Having spent months faced with uncertainty and changing restrictions, it is quite likely that any routines you had beforehand may well have gone out the window. To help your child settle back into a childcare setting, re-establishing a routine will be incredibly helpful.

Routines are important because they help a child to know what is coming next and give them confidence because they know what they are doing. Having a structure to a day in place will help them re-establish trust in others and also can help you, as a parent, be more organised.

Quality sleep is extremely important to support healthy childhood development and also help a child regulate their emotions. If bedtimes have fallen by the wayside, then work to try and get them back. It might take a few days, but wake up your child in the morning at the time they will have to get up to go to their childcare setting. When it comes to bedtime, start taking them up a bit earlier each day until you get back to their usual bedtime. Go back to your previous routine, a warm bath followed by reading a story in a calm environment can be really helpful to encourage restful sleep.

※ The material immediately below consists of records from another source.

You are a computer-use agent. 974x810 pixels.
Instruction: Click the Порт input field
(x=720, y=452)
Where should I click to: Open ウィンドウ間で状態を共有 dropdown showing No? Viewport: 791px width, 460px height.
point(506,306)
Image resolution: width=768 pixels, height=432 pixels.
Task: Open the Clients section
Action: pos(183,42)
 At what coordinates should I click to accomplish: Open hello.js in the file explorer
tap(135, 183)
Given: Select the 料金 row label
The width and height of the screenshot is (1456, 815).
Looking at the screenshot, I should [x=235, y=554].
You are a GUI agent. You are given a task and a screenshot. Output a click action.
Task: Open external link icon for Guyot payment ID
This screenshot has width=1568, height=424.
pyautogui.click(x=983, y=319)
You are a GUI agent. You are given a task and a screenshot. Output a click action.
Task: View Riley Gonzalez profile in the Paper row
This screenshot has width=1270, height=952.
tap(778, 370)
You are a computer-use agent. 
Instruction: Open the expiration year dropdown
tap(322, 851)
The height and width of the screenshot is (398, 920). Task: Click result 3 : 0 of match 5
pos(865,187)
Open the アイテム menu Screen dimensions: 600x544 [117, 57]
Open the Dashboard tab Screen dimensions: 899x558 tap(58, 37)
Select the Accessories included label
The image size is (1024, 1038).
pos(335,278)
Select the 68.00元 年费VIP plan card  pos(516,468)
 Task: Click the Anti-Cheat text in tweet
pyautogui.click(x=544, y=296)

Talk to your child/baby as you dress, feed and change them. Say what is coming next and start to establish certain sequences and places, e.g. tea, bath, milk and bed with a story. You can also make routines fun, i.e. tidy up songs, getting dressed songs, ‘This is the way we put on our socks…’ sung to ‘Here we go round the Mulberry bush’.

Routines are important, but it is also important, especially at this time of heightened emotions, to be flexible. If routine changes, give your child a warning and explain any differences, e.g. we will be going out to the childminder in five minutes, allow them time to understand what is happening next.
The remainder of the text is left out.